Not knowing how long he'll stay, Sean checks into a local hotel for 5 days and heads to his old middle school, Liberty Christian. Showing up to the football team's game unannounced, his ex-wife Beth and her new husband Jaime call him over.

Connor wonders why his father has come and Sean explains he just wants to get to know him. Beth and Jaime invite him to their barbecue the next afternoon. Sean introduces himself to coach Troy. At the BBQ, Connor's teammate in the Argyle Warriors friends are friendly, but he remains distant.

Watching the practices, Sean occasionally shouts out suggestions to Connor and others take notice. Known around town, other parents encourage him to help out with their kids as he sees fit. At the next game as he sees a way to help the team, Sean pops down and gives advice to Coach Troy, securing the team's first touchdown of the season.

Troy hunts down Sean that evening, convincing him to join them as the team's offensive coordinator. At the first game after the kids have the new playbook it's obvious they don't get it, so he shows them using nacho ingredients as props. Soon, the Warriors are winning every game.

However, facing the state champs the Porcupines, the Warriors are intimidated. The aggressive, much larger players cream them. Although dejected, they are reminded that they wouldn't have to play them again until the final. They go on to win all of their following matches, their semi-final is won in heavy rain as the kids projectile vomit, caused by natural energy wraps provided by Jaime.

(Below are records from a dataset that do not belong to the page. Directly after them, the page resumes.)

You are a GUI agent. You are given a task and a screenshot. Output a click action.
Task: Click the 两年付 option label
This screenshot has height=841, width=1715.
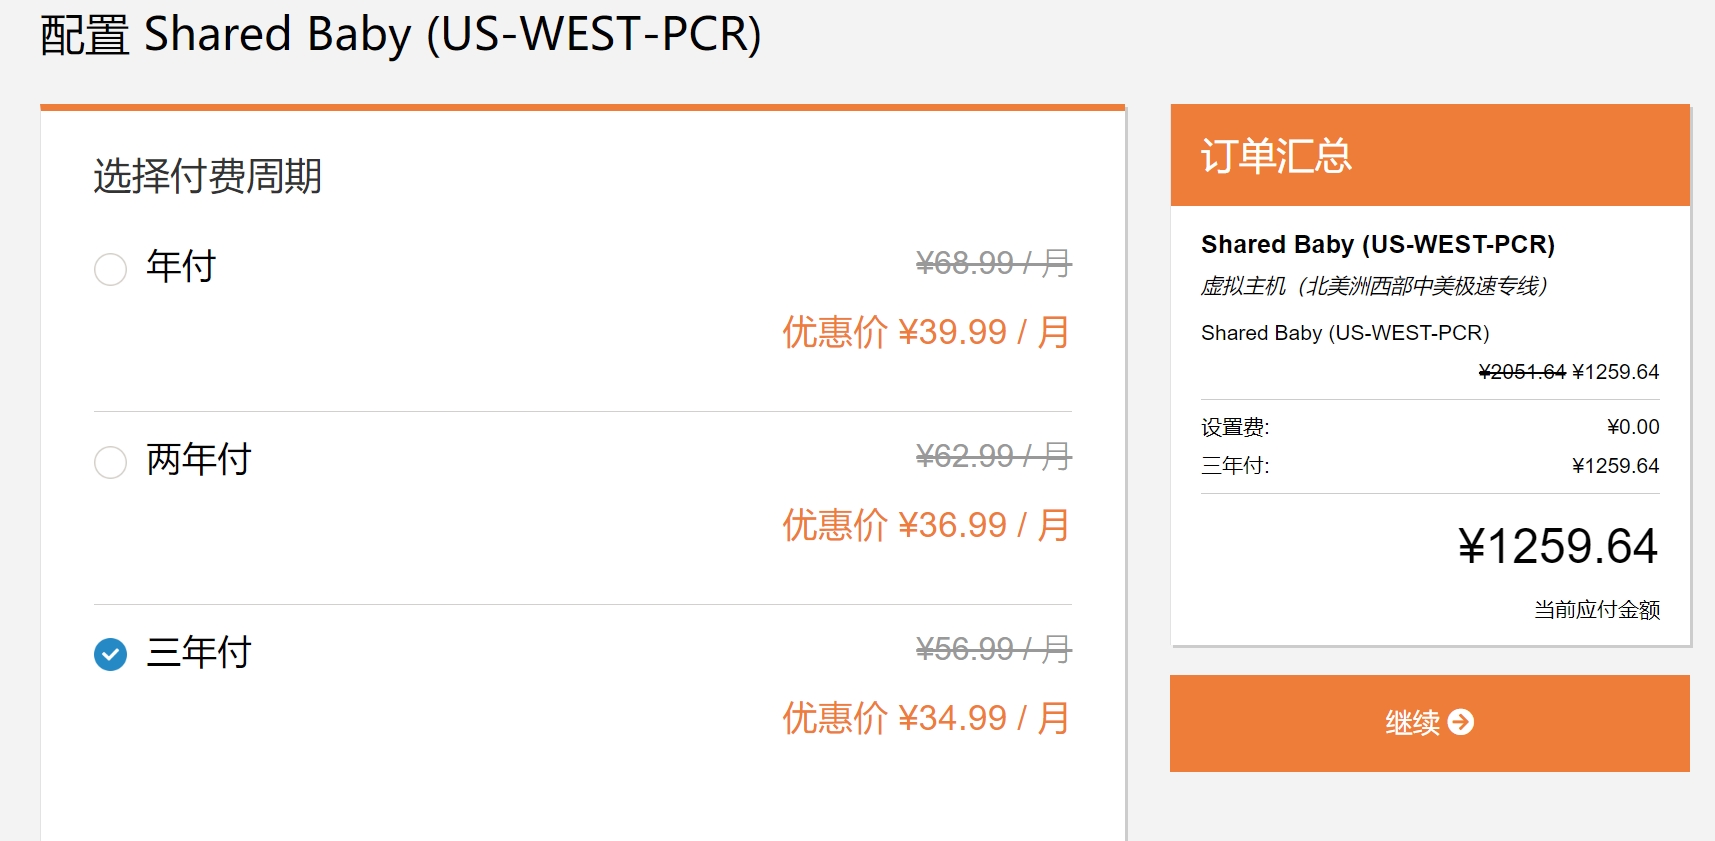(199, 459)

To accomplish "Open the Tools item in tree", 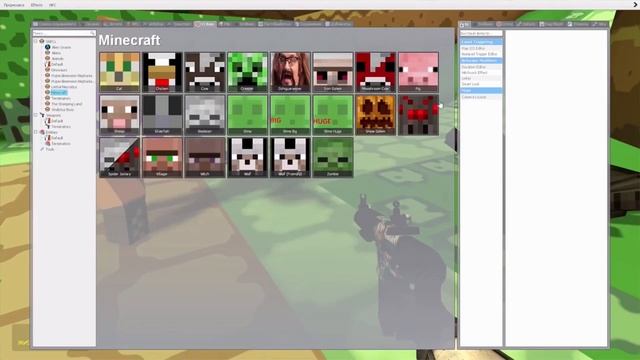I will [x=50, y=149].

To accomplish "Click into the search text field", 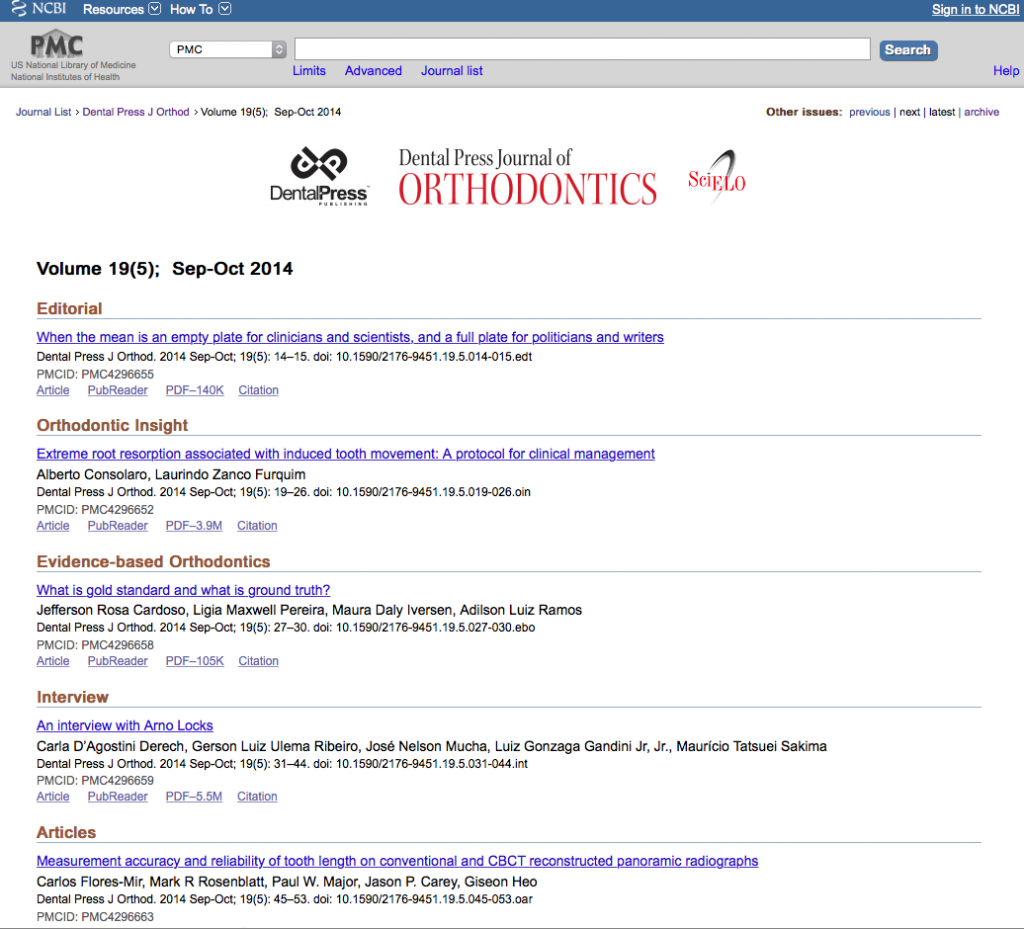I will (x=582, y=49).
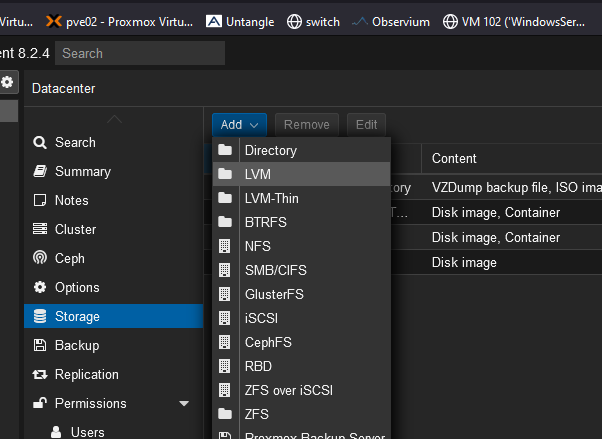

In the final, Sean runs their two best players in both offense and defense in the first half, making them exhausted, but keeping the lead. Finally, in the last quarter, he puts the two benched defensive players back in and has their kicker Harlan, who hasn't scored one all season, to go for the tie. He misses, but the team rejoices as he knocks out the scoreboard.

Heading back to New Orleans, before Sean leaves he organizes Connor's future visit to see him and the team. Back in his office, Sean proudly places the second-place middle school trophy next to his Super Bowl one as a janitor named Lionel enters his office.

==Production==
The film began principal photography on May 10, 2021, and ended on June 6, 2021, in New Orleans. On May 18, 2021, it was reported that Taylor Lautner, Rob Schneider, Jackie Sandler, Gary Valentine, Tait Blum, Maxwell Simkins, Jacob Perez, Bryant Tardy, Manny Magnus, Liam Kyle, Christopher Farrar, Merek Mastrov, Isaiah Mustafa, Christopher Titone, Ashley D. Kelley, Lavell Crawford, Allen Covert, Anthony L. Fernandez, and Jared Sandler joined the cast. The film was directed by Charles Kinnane and Daniel Kinnane, written by Chris Titone and Keith Blum, and produced by Happy Madison Productions and Hey Eddie Productions.

==Release==
The film was released on January 28, 2022, on Netflix.

== Reception ==

 Metacritic, which uses a weighted average, assigned the film a score of 23 out of 100, based on 6 critics, indicating "generally unfavorable" reviews.